Look through the data below for the line with "Screen dimensions: 688x535" and the line with "Task: Click the 12h refresh age label", then output those two and all lines in between, exactly as written.

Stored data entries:
==========

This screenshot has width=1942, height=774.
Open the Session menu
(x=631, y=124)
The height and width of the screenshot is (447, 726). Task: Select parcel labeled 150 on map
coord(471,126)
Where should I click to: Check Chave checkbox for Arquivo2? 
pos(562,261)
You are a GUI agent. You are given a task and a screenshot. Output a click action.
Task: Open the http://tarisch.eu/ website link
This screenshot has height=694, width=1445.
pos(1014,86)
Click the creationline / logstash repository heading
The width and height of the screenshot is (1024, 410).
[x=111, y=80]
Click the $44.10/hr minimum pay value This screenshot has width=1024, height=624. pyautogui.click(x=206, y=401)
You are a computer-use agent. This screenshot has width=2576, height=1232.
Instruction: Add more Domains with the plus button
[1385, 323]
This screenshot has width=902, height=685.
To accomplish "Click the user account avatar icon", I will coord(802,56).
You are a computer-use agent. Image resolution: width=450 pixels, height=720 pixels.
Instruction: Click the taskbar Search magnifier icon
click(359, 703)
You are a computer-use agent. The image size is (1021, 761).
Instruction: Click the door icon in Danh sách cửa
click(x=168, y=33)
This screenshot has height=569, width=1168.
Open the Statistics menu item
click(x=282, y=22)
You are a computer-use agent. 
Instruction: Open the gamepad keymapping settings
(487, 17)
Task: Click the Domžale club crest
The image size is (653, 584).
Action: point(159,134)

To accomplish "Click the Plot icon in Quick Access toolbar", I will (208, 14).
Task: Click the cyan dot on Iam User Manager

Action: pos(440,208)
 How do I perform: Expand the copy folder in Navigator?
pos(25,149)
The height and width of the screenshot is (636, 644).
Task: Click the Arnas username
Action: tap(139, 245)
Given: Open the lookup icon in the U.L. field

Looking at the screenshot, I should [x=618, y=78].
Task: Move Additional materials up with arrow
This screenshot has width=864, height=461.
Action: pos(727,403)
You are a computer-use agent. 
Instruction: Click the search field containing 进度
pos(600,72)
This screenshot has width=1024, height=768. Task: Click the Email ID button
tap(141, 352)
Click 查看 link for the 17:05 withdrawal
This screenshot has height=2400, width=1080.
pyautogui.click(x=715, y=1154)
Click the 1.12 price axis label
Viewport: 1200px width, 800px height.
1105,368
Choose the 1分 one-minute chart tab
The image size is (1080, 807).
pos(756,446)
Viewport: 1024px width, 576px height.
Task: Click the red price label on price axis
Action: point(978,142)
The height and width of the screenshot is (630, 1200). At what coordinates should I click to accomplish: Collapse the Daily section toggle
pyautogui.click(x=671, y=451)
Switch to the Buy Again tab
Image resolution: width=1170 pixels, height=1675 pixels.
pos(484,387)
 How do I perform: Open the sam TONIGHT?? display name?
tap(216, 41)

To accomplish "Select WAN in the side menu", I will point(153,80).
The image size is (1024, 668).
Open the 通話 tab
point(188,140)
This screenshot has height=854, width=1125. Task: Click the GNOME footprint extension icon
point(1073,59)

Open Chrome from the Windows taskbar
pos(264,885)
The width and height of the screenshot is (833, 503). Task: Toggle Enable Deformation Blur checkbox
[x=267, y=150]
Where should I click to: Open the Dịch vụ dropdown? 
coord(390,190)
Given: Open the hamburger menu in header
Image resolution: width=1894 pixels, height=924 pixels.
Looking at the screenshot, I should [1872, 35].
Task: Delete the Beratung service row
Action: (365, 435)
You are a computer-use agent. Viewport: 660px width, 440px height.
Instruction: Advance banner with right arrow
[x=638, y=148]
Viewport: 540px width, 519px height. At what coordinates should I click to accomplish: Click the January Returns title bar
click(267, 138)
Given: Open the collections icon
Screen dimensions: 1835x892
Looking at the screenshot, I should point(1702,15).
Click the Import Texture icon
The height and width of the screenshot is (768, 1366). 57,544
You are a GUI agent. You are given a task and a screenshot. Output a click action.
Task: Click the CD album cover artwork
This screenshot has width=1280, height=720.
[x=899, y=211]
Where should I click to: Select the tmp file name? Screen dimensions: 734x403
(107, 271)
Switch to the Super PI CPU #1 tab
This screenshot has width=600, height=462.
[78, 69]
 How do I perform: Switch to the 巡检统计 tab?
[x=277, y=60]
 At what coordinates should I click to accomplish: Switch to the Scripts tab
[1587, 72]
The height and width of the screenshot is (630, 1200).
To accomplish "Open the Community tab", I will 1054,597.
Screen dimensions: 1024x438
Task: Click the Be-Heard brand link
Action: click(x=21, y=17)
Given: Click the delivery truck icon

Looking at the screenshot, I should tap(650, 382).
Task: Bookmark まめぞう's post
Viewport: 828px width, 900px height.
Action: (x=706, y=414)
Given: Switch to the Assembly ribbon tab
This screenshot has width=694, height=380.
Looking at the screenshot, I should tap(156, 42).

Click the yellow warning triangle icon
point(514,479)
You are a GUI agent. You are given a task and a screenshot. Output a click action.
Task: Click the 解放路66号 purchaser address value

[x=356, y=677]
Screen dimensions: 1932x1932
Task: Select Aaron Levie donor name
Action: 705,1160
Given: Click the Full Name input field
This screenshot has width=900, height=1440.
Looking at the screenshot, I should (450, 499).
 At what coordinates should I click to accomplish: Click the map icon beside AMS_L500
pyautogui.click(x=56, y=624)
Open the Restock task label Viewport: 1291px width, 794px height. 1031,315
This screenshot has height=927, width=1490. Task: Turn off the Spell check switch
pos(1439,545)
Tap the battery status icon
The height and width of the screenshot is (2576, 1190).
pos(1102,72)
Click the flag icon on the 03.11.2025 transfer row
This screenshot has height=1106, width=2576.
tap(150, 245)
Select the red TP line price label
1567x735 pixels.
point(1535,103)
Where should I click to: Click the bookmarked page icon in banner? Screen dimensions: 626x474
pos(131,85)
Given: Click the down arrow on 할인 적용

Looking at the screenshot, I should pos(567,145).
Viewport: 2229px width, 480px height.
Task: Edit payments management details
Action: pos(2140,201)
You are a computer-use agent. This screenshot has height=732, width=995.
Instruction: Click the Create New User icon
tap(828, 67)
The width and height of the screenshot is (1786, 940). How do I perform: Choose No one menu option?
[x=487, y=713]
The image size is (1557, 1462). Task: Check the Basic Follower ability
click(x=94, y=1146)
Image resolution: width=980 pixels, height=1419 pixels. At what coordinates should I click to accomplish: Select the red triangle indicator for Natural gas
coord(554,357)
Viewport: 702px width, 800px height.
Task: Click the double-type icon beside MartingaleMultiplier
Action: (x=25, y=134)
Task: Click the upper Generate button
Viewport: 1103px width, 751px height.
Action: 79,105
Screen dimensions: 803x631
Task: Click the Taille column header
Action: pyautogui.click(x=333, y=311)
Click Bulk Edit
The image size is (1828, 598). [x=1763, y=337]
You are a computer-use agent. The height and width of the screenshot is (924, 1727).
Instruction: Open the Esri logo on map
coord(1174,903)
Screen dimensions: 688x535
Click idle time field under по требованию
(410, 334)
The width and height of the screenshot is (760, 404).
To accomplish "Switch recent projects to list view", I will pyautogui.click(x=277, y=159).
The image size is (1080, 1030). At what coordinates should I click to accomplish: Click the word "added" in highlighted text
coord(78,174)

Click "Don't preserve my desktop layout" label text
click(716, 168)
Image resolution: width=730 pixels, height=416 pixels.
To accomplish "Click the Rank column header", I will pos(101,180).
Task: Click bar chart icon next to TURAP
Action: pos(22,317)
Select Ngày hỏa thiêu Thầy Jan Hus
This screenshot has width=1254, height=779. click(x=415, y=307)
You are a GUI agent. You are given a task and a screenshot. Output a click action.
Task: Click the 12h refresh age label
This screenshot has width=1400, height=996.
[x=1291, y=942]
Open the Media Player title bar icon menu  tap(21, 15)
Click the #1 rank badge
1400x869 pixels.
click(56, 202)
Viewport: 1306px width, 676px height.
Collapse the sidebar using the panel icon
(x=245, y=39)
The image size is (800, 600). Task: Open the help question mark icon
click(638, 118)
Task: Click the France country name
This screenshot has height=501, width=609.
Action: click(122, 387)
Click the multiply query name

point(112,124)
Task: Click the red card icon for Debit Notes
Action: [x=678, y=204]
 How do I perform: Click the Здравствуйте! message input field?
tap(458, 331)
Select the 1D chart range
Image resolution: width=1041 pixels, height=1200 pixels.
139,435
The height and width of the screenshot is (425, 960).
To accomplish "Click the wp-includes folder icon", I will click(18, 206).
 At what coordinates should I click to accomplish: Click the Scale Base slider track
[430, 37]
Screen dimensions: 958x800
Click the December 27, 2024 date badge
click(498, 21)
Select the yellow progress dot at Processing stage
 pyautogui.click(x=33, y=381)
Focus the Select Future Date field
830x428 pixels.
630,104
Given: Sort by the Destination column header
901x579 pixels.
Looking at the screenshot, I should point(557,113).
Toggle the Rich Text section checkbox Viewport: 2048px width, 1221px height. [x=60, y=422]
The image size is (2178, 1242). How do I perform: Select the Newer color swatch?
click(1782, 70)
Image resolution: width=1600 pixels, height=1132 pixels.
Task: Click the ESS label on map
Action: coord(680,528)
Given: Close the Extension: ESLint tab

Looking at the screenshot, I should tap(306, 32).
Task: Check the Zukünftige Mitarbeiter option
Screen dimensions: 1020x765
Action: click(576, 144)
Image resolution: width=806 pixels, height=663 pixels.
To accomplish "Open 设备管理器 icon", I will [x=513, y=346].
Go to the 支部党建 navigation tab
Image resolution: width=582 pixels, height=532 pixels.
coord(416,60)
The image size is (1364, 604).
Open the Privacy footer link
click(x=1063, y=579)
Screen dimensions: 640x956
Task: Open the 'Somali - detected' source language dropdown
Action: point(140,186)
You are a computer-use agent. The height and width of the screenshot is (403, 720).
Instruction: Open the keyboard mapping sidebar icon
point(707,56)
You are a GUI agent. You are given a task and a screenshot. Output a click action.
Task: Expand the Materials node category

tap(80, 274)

==========

**Answer to the problem**
Screen dimensions: 688x535
Click idle time field under по требованию
(410, 334)
The width and height of the screenshot is (760, 404).
To accomplish "Switch recent projects to list view", I will pyautogui.click(x=277, y=159).
The image size is (1080, 1030). At what coordinates should I click to accomplish: Click the word "added" in highlighted text
coord(78,174)

Click "Don't preserve my desktop layout" label text
click(716, 168)
Image resolution: width=730 pixels, height=416 pixels.
To accomplish "Click the Rank column header", I will pos(101,180).
Task: Click bar chart icon next to TURAP
Action: pos(22,317)
Select Ngày hỏa thiêu Thầy Jan Hus
This screenshot has width=1254, height=779. click(x=415, y=307)
You are a GUI agent. You are given a task and a screenshot. Output a click action.
Task: Click the 12h refresh age label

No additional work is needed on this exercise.